• DOCUMENT SEGMENT:
— start —
Well, it’s that time of year again. The leaves have fallen and temperatures have dropped. This also means that it is time to shut down your irrigation system. Although not as necessary as other parts of the country, here in the North Georgia our irrigation systems should be winterized to avoid damage caused by freezing temperatures. Sprinkler pipes and other components are at risk of freezing and breaking when temperatures drop below 32 degrees Fahrenheit. Immediate damage can occur to exposed pipes and sprinkler apparatus with the first freeze of winter. Further damage can result as extended freezing temperatures and wind chill conditions cause the soil to freeze at the same depth as the underground pipes. In many cases, homeowners are not aware that their pipes have sustained damage until they begin watering in the spring and discover leaks in their yards! Taking the necessary steps for protecting your irrigation system now will avoid costly repairs in the springtime. Even so, you should still do pre-season maintenance each year in early spring! Here are some tips on how to prepare your system for winter conditions. Obviously, the products and scenarios may be different, but generally the sequence of procedures is the same.

1. Insulate your assets.

Shut off the water supply to the irrigation system. The main shut off valve for your irrigation system needs to be protected against freezing. Make sure it is wrapped with insulation, packed in pine straw or somehow protected from freezing. If you do not have a main shut off valve, consider it a preventative investment and arrange to have one installed. Any above ground piping needs to be insulated. Self-sticking foam-insulating tape or foam insulating tubes commonly found at home supply stores, are fine. Better yet, bury them when possible.

2. Stay in control.

If you have an automatic system then you will need to "shut down" the controller (timer). Most controllers have an “off” or “rain-mode" which simply shuts off the signals to the valves. The controller continues to keep time, the programming information (start times, valve run times, etc,) isn't lost, and the clock continues to run. The only change is that the valves will not activate. If your controller is responsible for activating a pump, as a precaution, remove the wires that are connected to the MV and common. This will prevent the possibility of the pump from being activated which could cause overheat damage.

An alternative to using the rain mode is simply to shut off the power to the controller or unplug the transformer. If you do, you'll need to reprogram the time and potentially all your other settings as well, and replace the battery (if applicable) in the spring. How much electricity is saved by turning it off? That depends. Solid state controllers use very little energy-about the same as a night light. Mechanical controllers use more- as much or more than a 100 watt bulb in many cases. My rule of thumb is that if the controller has a digital time display you should use the rain setting on the controller. If the controller has a dial, like an analog clock face, turn off the power to the controller to save electricity.
— end —
• SOURCE DATA:
— start —
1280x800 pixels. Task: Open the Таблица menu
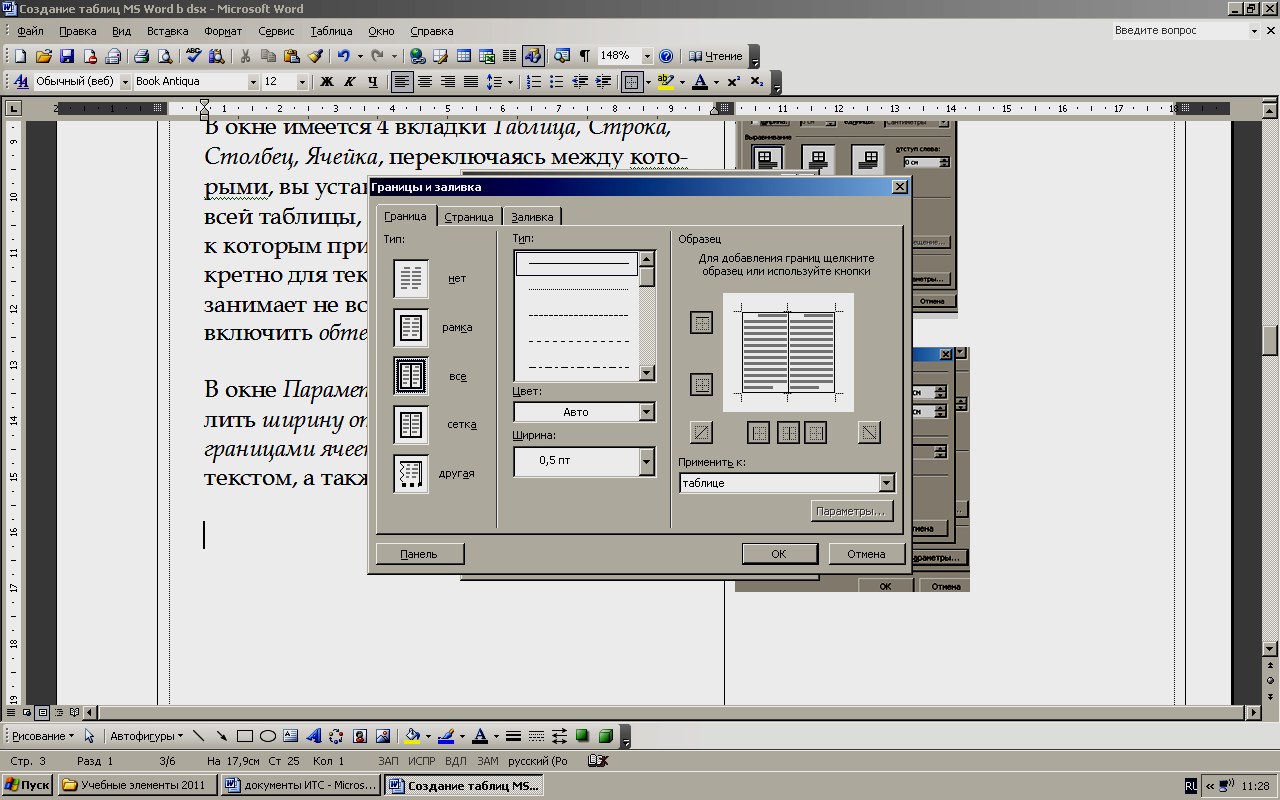(x=331, y=31)
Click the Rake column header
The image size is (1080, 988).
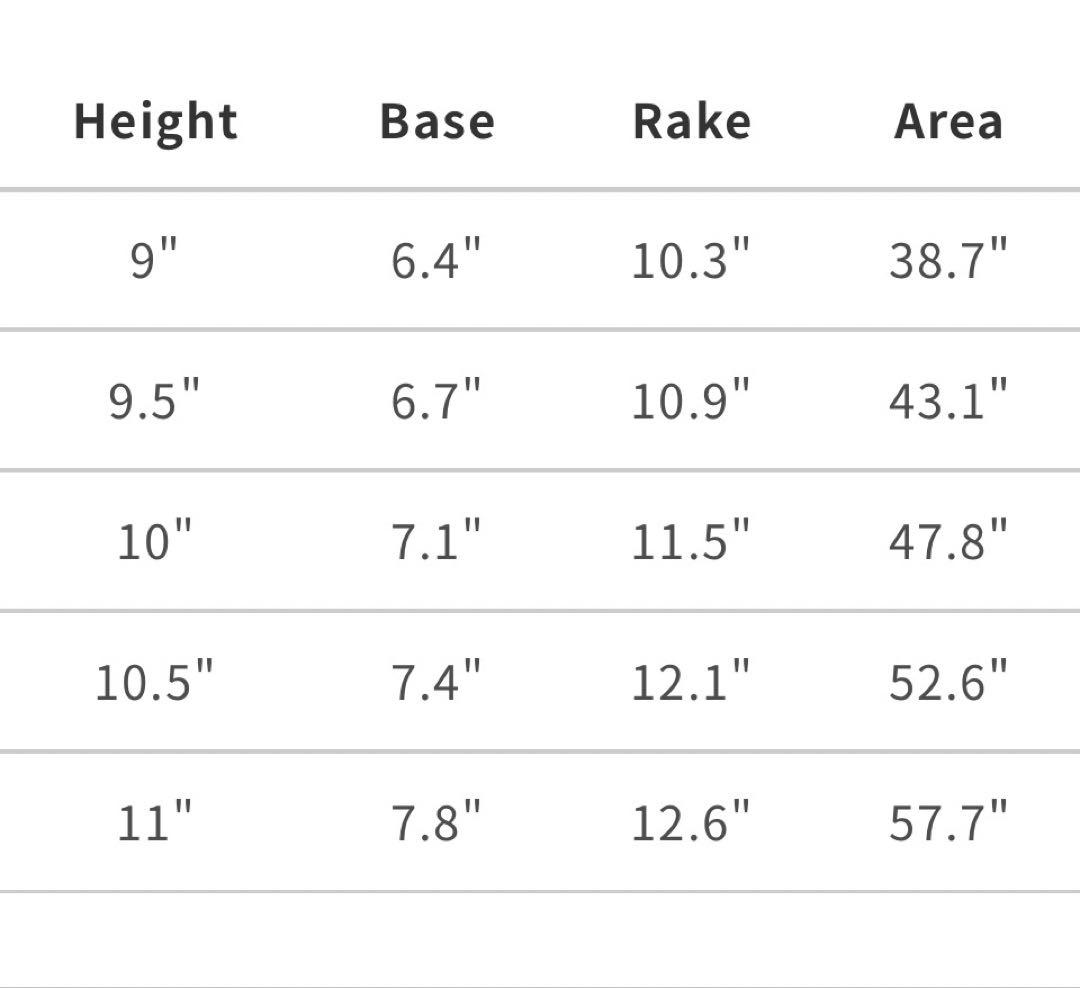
— end —
• TASK INSTRUCTIONS:
• A. Summarize the irrigation winterizing text in two sentences.
• B. According to the irrigation winterizing text, what happens to a controller's programming information when it is set to rain mode?
• C. Decide whether each statement agrees with the irrigation winterizing text, and quote the deciding words for each.
(i) Mechanical controllers use less electricity than solid state controllers.
(ii) Above-ground irrigation piping should be insulated.
(iii) Turning off power to the controller can mean reprogramming it in the spring.

• OUTPUTS BY TASK:
• A. Irrigation systems in North Georgia should be winterized because sprinkler pipes and other parts can freeze and break below 32 degrees Fahrenheit, and homeowners often don't find the damage until they start watering in spring. The text advises shutting off the water supply, insulating the main shut off valve and any above-ground piping, and either putting an automatic controller in its off or rain mode or cutting its power, depending on whether it has a digital display or a dial.

• B. The programming information isn't lost.

• C.
(i) No: "Solid state controllers use very little energy-about the same as a night light. Mechanical controllers use more- as much or more than a 100 watt bulb in many cases."
(ii) Yes: "Any above ground piping needs to be insulated."
(iii) Yes: "If you do, you'll need to reprogram the time and potentially all your other settings as well"